If a patient wants to lose weight, she asks them why, and she explains that movement is more important than weight loss for health.
“If after that discussion, a patient still is fairly certain that they want to focus on weight loss, I tell them it is cosmetic,” Moore said. “I do tell them the potential harms of weight loss as a directed activity, and I do tell them that it is likely to fail in the long term.”
The push for change isn’t just happening on the provider side. Patients are demanding better care, also.
Sarah Barak is a 40-something marriage and family therapist who lives with her husband and two kids in Seattle’s Ravenna neighborhood. Once, she went to the doctor when an inherited connective-tissue disorder caused her to badly tear the tendons in her thumb.
“He was making the argument that, like, my posture was affecting my arm pain, and that my posture was made worse by my size — all of which could be true,” she said. “But I still had a disconnected thumb, and even if I lost 100 pounds, the thumb would not have been reattached on its own.”
When doctors try to discuss her weight instead of the health problems she comes in for, “I'm very assertive and really push back,” Barak said. “I'll say things like, ‘Okay. Let's pretend you had a thin patient with the same malady.
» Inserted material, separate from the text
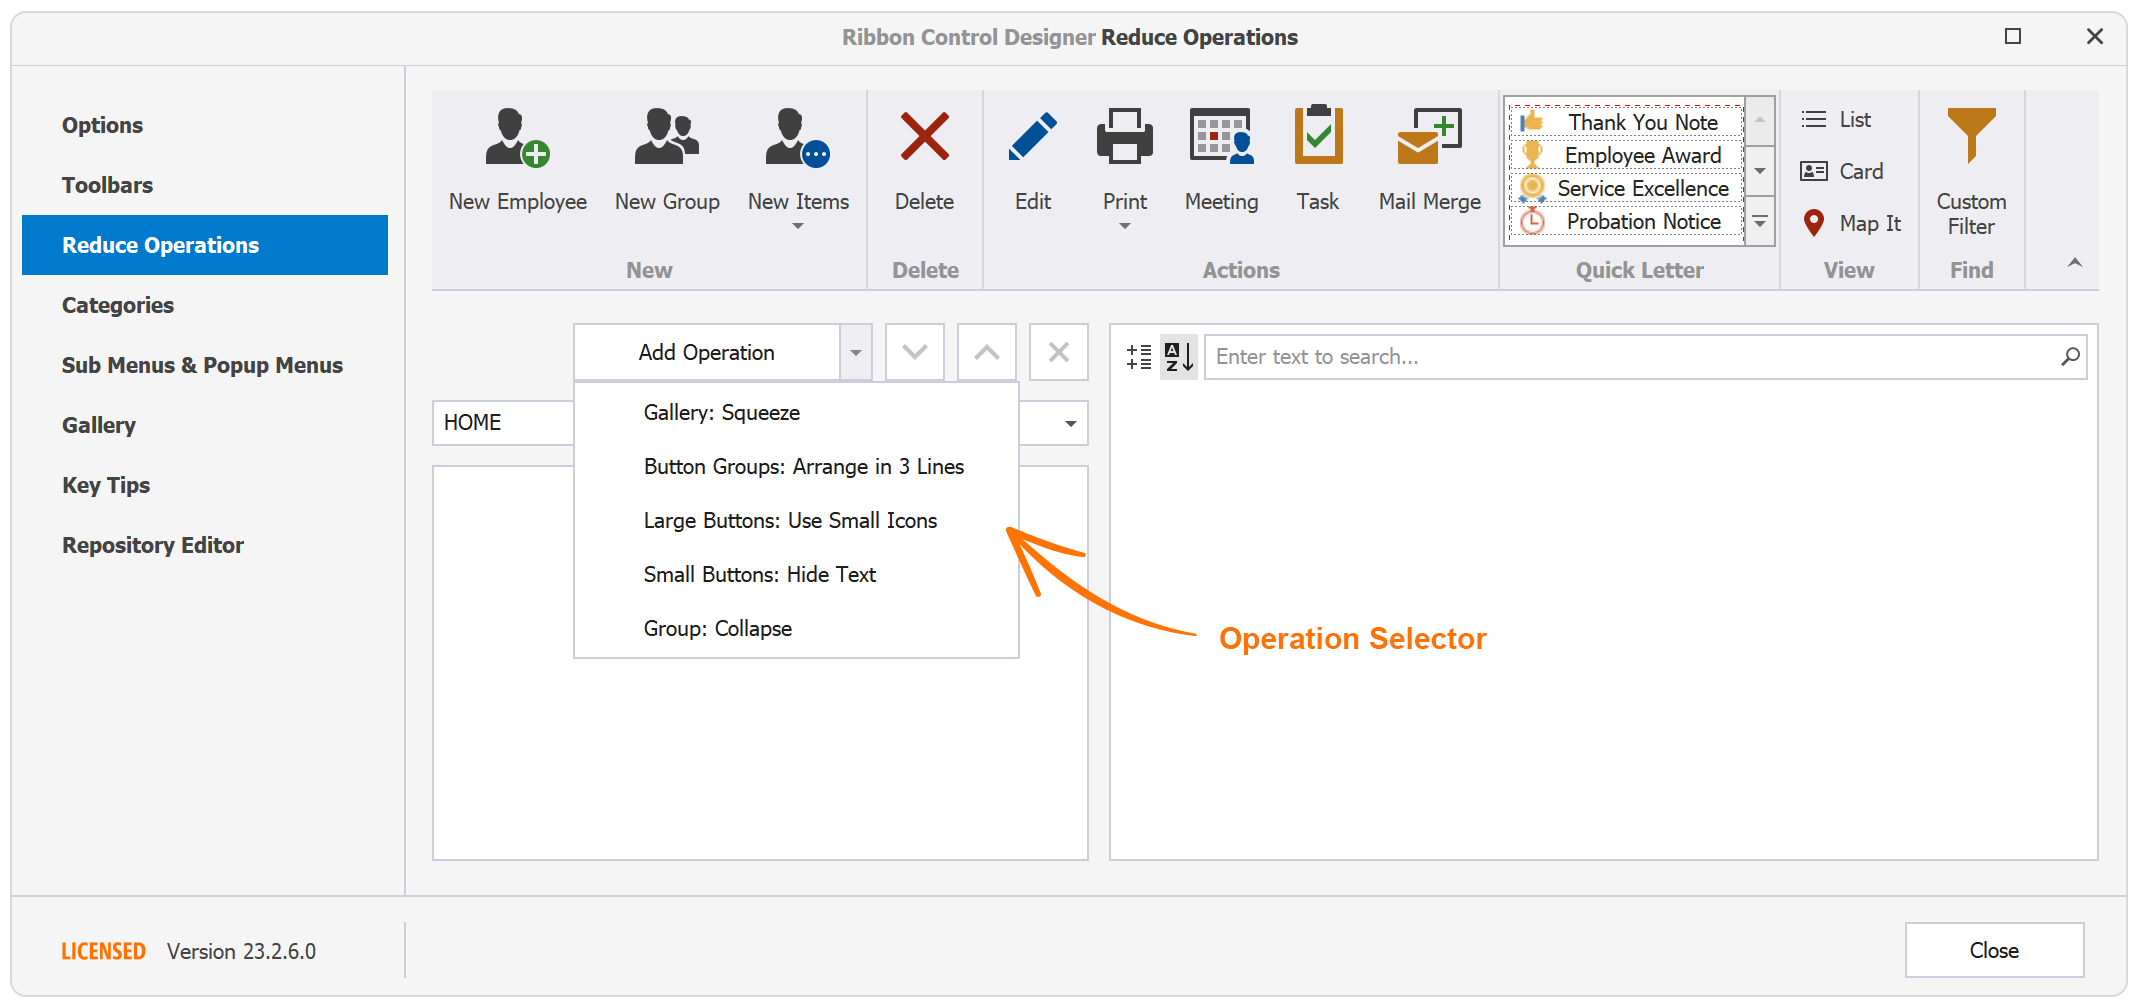Open the Add Operation dropdown arrow

855,352
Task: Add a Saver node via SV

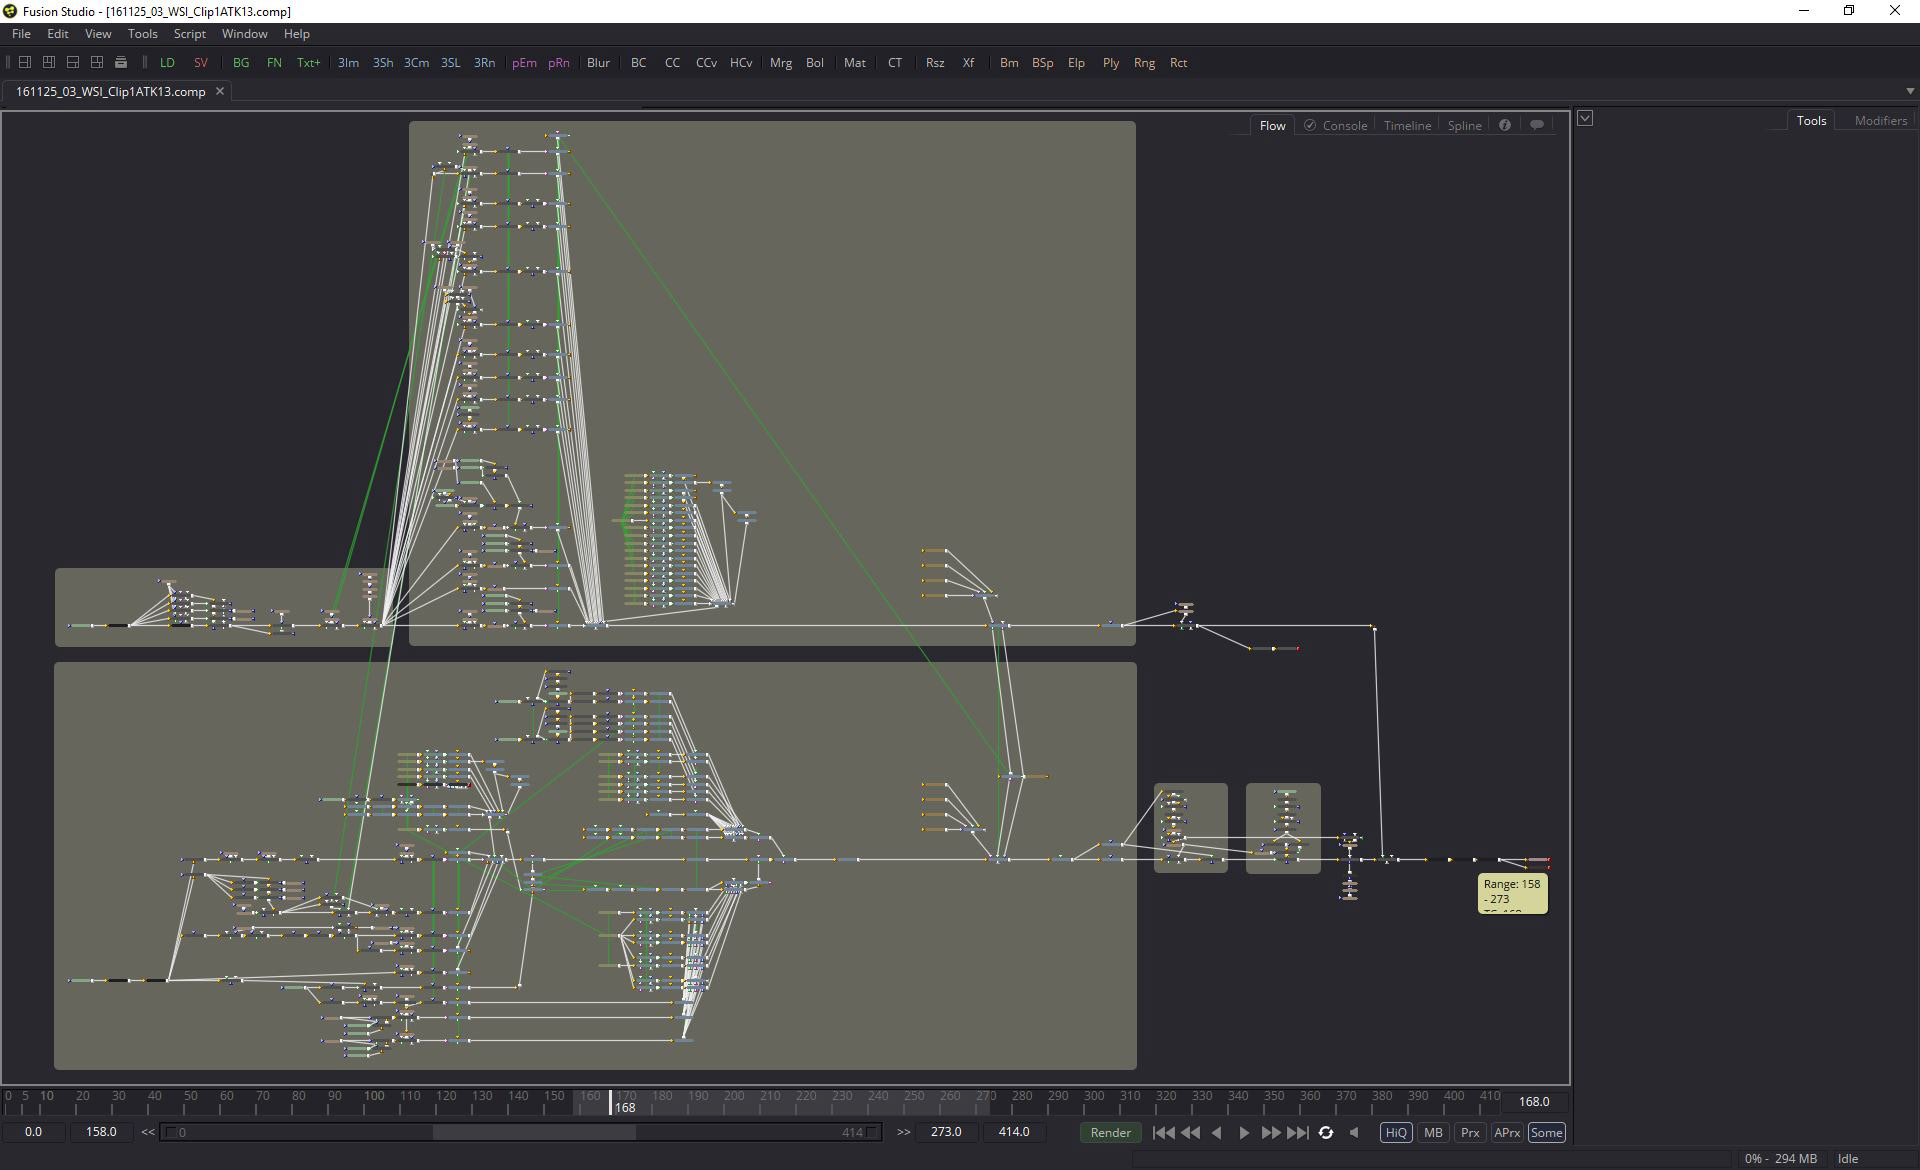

What would you suggest for that thin patient?’”
But, she said, “it’s freaking exhausting.”
Despite the growing evidence that this works, weight-neutral health care is still far from mainstream, and finding it can require self-advocacy and even out-of-network costs that not everyone has the knowledge, time, or money for.
Health experts say the next step is to make sure evidence-based care is available to everyone.